# Task brief
Copy nothing but the line with "537x428 pixels." and the lines that follow it to the end of the entries below, and keep the pictures out.

..........

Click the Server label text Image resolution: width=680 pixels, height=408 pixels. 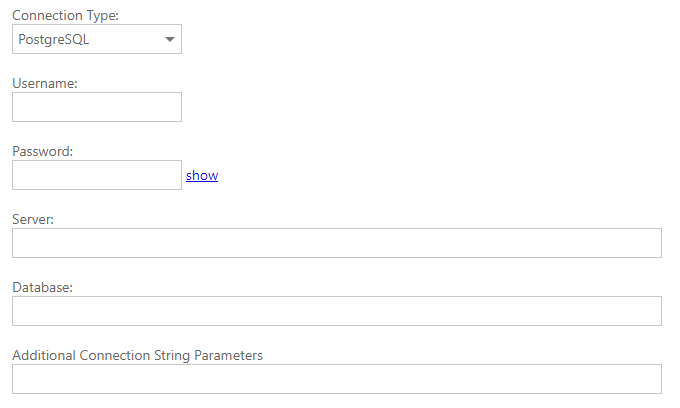point(33,219)
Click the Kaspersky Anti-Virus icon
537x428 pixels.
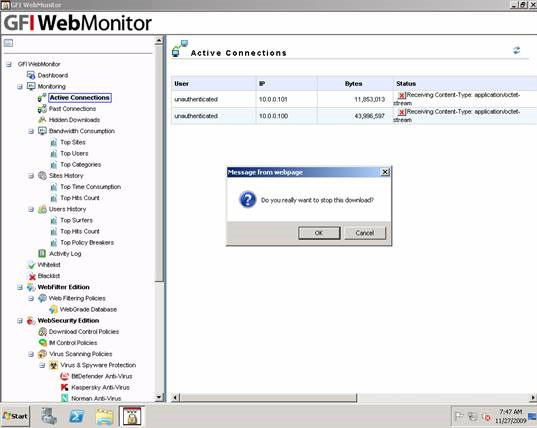(x=64, y=387)
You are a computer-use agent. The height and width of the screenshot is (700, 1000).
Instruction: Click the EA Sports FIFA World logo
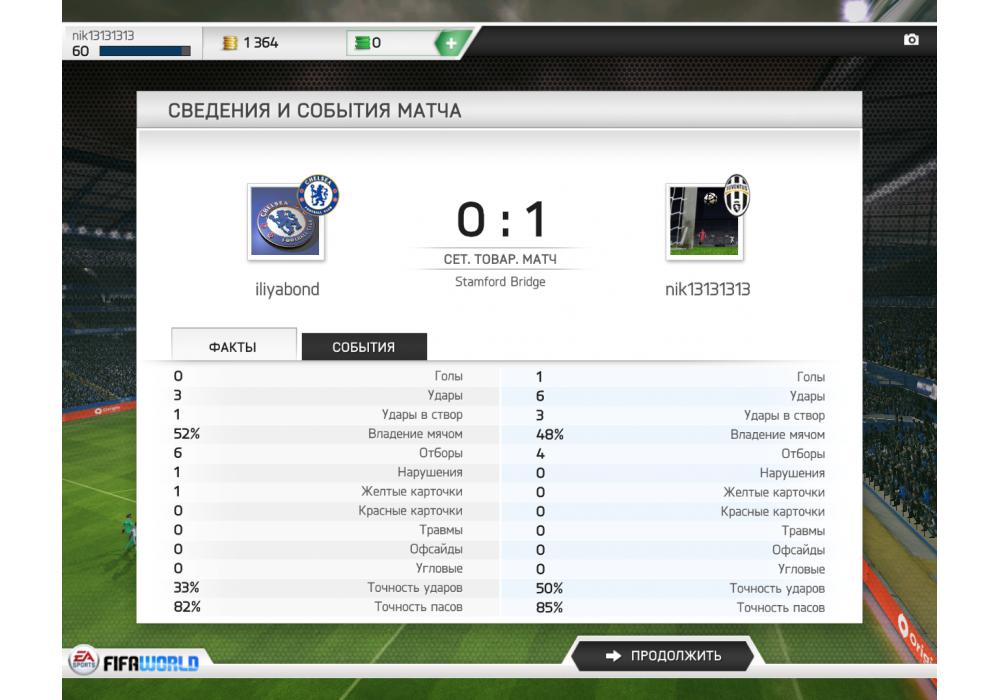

..........

# Result
537x428 pixels.
(x=64, y=387)
You are a computer-use agent. The height and width of the screenshot is (700, 1000).
Instruction: Click the EA Sports FIFA World logo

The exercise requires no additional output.